If you have a large cottage border, a rugosa rose will make a nice back-of-the-border plant or focal point. Note that rugosa roses will engulf a small garden. A better bet would be to plant a single rose where it can lean against a structure, like a split rail fence. Use caution planting near entry areas and walkways. The canes will bend when heavy with flowers and the thorns will reach out and grab you.
Rugosa roses bloom in late spring to early summer. Many varieties will repeat bloom, but the initial flush of bloom in late spring will be the strongest.
As with most roses, rugosas will need a spot in full sun to partial shade. You will get the most blooms in full sun.
Rugosa roses prefer rich, well-draining soil with an acidity of around 5.6 to 6.5 soil pH. The rugosa roses are very forgiving and can tolerate poor soil, clay, and all kinds of abuse.
Rugosa roses establish best if they are planted in the spring and kept well watered through their first growing season. They also prefer an area where there is little competition from weeds and nearby plants.
Temperature and Humidity
These plants are very hardy and can survive a variety of temperatures. They do not need humidity to thrive.

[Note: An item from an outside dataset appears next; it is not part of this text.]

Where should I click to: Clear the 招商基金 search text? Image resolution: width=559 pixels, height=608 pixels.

Unless your soil is very poor, your rugosa rose shouldn't need a lot of supplemental feeding. A slow-release, complete fertilizer in the spring should suffice. Some varieties have a sensitivity to chemical fertilizers and seem to fare better if they are watered well before feeding.
Types of Rugosa Rose
- 'F.J. Grootendorst': produces clusters of cranberry-red flowers
- 'Hansa': grow as double, fragrant lavender-pink flowers and orange hips
- 'Henry Hudson': a relatively small variety with white flowers
- 'Sandy': an eco-friendly choice, since it was developed specifically for sand dune stabilization
- 'Alba': white or pink flowers, large scarlet hips and yellow fall foliage color
How much to prune rugosa roses depends on how large you want them to be. You can prune a plant almost to ground level in the spring if you want to keep it small, or you can do minimal pruning of old wood and suckers if you want a large, natural-looking bush. To encourage new growth and keep the plant full, it helps to prune at least 3 to 10 inches from the tips in spring. As with all roses, don’t prune if a frost is anticipated within six weeks, to prevent winter dieback.

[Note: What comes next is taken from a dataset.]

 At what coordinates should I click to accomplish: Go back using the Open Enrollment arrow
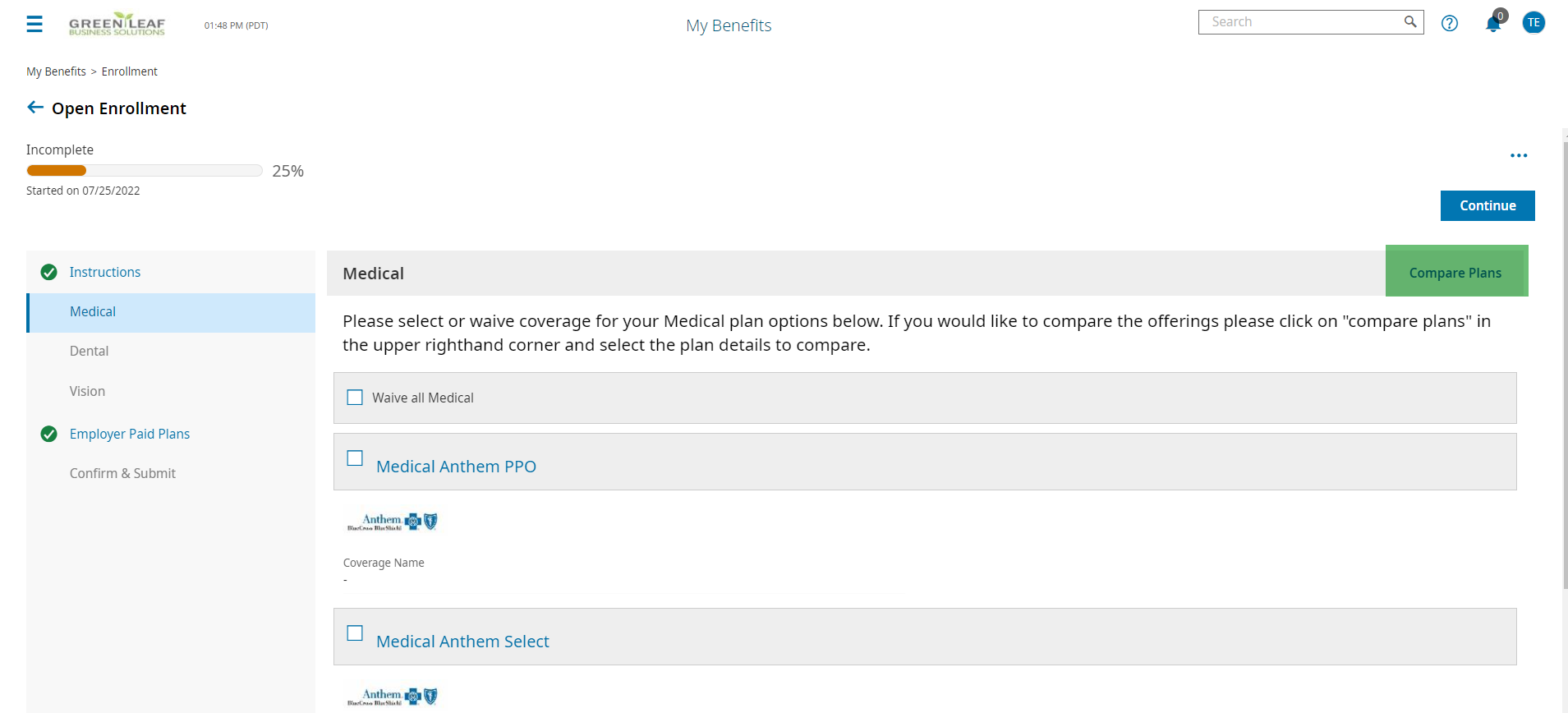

If you don’t deadhead the flowers, you will get wonderful rose hips in the fall that will persist through winter. The rose hips are similar to their cousins, the crab apple. They are high in Vitamin C and can be used for teas, jams, and jellies. Some varieties will send out suckers that run and spread. Removing the suckers early will keep the shrub from becoming a nuisance.

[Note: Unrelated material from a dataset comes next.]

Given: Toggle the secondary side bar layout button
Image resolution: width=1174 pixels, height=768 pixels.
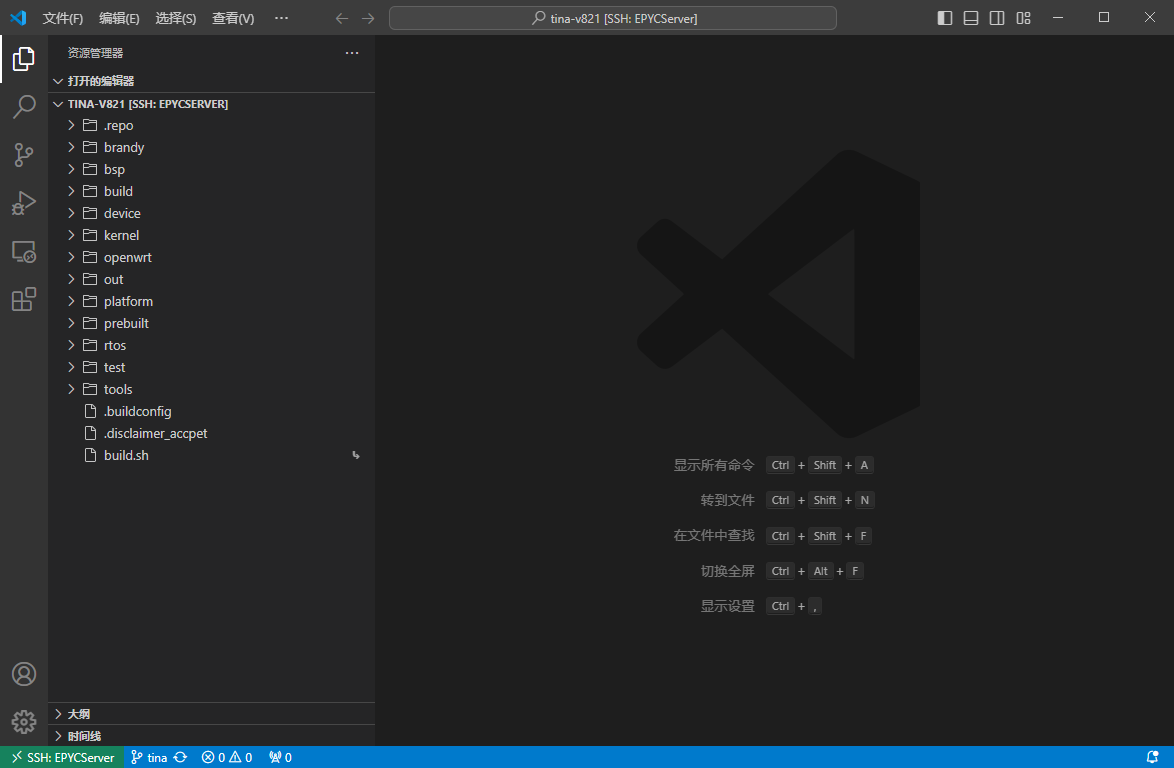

Common Pests and Plant Diseases
Rugosa requires less maintenance than many other rose species, but it is susceptible to common rose diseases, like black spot and stem canker. Black spot fungus infects the roses when the leaf surface is wet. Pruning the surrounding vegetation to improve air circulation in the garden helps to keep the rose leaves dry. Rugosa is not immune to attacks from Japanese beetles, aphids, and borers. The aphids and borers are more of an annoyance and won't kill the rose plant.
To treat the roses, rinse the plant with the garden hose and then apply insecticidal soap or horticultural oil. Japanese beetles can cause damage and should be removed when spotted. Use an insecticide like Neem Oil to kill the beetles and prevent them from laying their eggs.